Reduced cannabinoid CB1 receptor binding in alcohol dependence measured with positron emission tomography
J Hirvonen ; P Zanotti-Fregonara ; M Heilig ; R B Innis ; V W Pike ; S S Zoghbi ; C Morse ; G E Terry ; H Sun ; C S Hines ; C-T Li ; C H Lyoo ; D Rallis-Frutos ; D T George ; J C Umhau
Molecular Psychiatry, Vol.18(8) : 916~921, 2013
Brain cannabinoid CB1 receptors contribute to alcohol-related behaviors in experimental animals, but their potential role in humans with alcohol dependence is poorly understood. We measured CB1 receptors in alcohol dependent patients in early and protracted abstinence, and in comparison with control subjects without alcohol use disorders, using positron emission tomography and [(18)F]FMPEP-d2, a radioligand for CB1 receptors. We scanned 18 male in-patients with alcohol dependence twice, within 3-7 days of admission from ongoing drinking, and after 2-4 weeks of supervised abstinence. Imaging data were compared with those from 19 age-matched healthy male control subjects. Data were also analyzed for potential influence of a common functional variation (rs2023239) in the CB1 receptor gene (CNR1) that may moderate CB1 receptor density.

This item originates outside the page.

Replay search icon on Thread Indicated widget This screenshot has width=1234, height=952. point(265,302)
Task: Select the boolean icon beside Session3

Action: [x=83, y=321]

On the first scan, CB1 receptor binding was 20-30% lower in patients with alcohol dependence than in control subjects in all brain regions and was negatively correlated with years of alcohol abuse. After 2-4 weeks of abstinence, CB1 receptor binding remained similarly reduced in these patients. Irrespective of the diagnostic status, C allele carriers at rs2023239 had higher CB1 receptor binding compared with non-carriers. Alcohol dependence is associated with a widespread reduction of cannabinoid CB1 receptor binding in the human brain and this reduction persists at least 2-4 weeks into abstinence. The correlation of reduced binding with years of alcohol abuse suggests an involvement of CB1 receptors in alcohol dependence in humans.